* AIM OF THE EXERCISE *
Exact reproduction required: the lines below from the line with "nature (27, 951)" to the line with "[Mature Ladies Pictures] (82, 1291)", both ends included, and no others.

[PROVIDED ENTRIES — start]

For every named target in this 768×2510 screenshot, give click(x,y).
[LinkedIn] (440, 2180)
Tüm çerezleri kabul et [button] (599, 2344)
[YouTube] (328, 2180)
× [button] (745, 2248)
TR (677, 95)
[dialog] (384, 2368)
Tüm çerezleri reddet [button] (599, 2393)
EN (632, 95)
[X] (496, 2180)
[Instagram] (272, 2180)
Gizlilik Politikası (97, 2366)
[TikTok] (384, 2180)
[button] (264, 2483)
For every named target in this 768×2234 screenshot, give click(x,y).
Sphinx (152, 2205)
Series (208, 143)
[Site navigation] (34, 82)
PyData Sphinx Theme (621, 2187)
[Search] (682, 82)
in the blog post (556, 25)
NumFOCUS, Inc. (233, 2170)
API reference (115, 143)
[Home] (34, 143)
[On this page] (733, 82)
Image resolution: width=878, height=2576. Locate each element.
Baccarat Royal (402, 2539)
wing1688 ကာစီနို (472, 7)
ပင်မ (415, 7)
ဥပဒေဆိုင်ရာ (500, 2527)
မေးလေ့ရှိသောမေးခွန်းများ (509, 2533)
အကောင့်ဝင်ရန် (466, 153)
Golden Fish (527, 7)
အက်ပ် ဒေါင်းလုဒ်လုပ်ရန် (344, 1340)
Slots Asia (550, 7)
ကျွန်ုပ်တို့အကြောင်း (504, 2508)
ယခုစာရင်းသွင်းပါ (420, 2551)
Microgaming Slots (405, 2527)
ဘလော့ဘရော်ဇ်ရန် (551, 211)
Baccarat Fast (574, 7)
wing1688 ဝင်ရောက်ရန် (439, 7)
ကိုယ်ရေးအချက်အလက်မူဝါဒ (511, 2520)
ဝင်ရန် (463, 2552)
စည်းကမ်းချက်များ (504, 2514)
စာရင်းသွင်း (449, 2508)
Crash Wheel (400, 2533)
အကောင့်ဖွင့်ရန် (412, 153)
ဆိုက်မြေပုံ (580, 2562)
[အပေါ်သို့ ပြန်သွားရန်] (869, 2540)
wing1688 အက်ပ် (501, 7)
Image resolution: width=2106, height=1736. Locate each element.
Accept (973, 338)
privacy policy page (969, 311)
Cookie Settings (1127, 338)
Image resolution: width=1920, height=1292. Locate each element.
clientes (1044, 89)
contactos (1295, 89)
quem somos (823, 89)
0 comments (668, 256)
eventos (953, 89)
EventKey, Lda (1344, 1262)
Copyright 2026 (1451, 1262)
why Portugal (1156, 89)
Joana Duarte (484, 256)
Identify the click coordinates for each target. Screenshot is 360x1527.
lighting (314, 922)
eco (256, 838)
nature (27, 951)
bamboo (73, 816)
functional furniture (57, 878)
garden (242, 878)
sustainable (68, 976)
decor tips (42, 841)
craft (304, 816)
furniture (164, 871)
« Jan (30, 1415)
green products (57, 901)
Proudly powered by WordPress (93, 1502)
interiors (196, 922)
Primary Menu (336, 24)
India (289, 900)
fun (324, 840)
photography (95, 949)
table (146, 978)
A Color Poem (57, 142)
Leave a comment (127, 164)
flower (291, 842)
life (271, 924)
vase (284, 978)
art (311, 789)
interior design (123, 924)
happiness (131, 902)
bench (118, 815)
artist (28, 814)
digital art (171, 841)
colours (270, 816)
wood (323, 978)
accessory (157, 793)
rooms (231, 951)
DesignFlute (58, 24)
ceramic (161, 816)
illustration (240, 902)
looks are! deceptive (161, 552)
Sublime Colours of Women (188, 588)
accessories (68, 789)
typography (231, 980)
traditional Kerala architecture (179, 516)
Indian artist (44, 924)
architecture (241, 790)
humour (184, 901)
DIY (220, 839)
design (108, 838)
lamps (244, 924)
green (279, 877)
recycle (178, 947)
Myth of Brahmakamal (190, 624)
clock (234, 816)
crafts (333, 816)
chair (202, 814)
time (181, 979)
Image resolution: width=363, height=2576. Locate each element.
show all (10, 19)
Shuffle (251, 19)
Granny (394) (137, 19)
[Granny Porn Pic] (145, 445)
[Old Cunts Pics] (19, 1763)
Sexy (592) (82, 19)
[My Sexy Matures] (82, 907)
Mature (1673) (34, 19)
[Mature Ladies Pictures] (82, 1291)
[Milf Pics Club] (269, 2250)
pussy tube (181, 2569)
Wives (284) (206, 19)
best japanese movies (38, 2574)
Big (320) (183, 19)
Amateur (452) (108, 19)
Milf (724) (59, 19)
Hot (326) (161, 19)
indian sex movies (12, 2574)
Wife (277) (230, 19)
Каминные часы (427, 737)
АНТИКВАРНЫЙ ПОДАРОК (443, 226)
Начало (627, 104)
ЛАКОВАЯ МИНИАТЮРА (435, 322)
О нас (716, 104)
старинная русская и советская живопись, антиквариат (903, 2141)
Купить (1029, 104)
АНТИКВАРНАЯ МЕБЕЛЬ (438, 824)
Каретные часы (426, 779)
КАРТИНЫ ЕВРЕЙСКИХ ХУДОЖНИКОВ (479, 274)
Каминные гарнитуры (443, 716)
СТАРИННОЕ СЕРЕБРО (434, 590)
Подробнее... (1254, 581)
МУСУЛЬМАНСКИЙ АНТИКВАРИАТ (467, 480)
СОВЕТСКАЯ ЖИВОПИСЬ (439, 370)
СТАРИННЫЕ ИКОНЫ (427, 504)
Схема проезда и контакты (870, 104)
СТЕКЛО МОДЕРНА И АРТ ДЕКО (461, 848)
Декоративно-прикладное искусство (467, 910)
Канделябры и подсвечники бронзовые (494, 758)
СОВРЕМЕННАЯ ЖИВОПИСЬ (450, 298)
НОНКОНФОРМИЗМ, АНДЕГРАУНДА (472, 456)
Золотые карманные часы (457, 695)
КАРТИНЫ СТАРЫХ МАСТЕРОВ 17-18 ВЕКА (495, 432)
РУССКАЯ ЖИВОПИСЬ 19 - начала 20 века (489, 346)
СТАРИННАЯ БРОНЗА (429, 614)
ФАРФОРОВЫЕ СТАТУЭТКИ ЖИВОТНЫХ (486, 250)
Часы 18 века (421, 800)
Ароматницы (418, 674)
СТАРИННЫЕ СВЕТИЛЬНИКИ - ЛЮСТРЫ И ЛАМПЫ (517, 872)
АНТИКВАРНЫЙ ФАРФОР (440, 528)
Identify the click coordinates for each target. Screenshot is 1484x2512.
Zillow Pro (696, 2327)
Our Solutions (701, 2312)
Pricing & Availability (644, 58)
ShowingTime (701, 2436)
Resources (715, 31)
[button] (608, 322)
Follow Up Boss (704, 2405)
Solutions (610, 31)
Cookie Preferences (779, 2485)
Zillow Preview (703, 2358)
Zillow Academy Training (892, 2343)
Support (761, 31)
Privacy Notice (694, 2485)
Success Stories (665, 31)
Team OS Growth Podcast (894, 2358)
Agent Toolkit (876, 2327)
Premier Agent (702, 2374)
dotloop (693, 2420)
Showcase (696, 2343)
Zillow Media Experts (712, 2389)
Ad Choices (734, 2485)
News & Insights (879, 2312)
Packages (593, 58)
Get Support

[PROVIDED ENTRIES — finish]

* EXERCISE ANSWER *
nature (27, 951)
bamboo (73, 816)
functional furniture (57, 878)
garden (242, 878)
sustainable (68, 976)
decor tips (42, 841)
craft (304, 816)
furniture (164, 871)
« Jan (30, 1415)
green products (57, 901)
Proudly powered by WordPress (93, 1502)
interiors (196, 922)
Primary Menu (336, 24)
India (289, 900)
fun (324, 840)
photography (95, 949)
table (146, 978)
A Color Poem (57, 142)
Leave a comment (127, 164)
flower (291, 842)
life (271, 924)
vase (284, 978)
art (311, 789)
interior design (123, 924)
happiness (131, 902)
bench (118, 815)
artist (28, 814)
digital art (171, 841)
colours (270, 816)
wood (323, 978)
accessory (157, 793)
rooms (231, 951)
DesignFlute (58, 24)
ceramic (161, 816)
illustration (240, 902)
looks are! deceptive (161, 552)
Sublime Colours of Women (188, 588)
accessories (68, 789)
typography (231, 980)
traditional Kerala architecture (179, 516)
Indian artist (44, 924)
architecture (241, 790)
humour (184, 901)
DIY (220, 839)
design (108, 838)
lamps (244, 924)
green (279, 877)
recycle (178, 947)
Myth of Brahmakamal (190, 624)
clock (234, 816)
crafts (333, 816)
chair (202, 814)
time (181, 979)
Image resolution: width=363, height=2576. Locate each element.
show all (10, 19)
Shuffle (251, 19)
Granny (394) (137, 19)
[Granny Porn Pic] (145, 445)
[Old Cunts Pics] (19, 1763)
Sexy (592) (82, 19)
[My Sexy Matures] (82, 907)
Mature (1673) (34, 19)
[Mature Ladies Pictures] (82, 1291)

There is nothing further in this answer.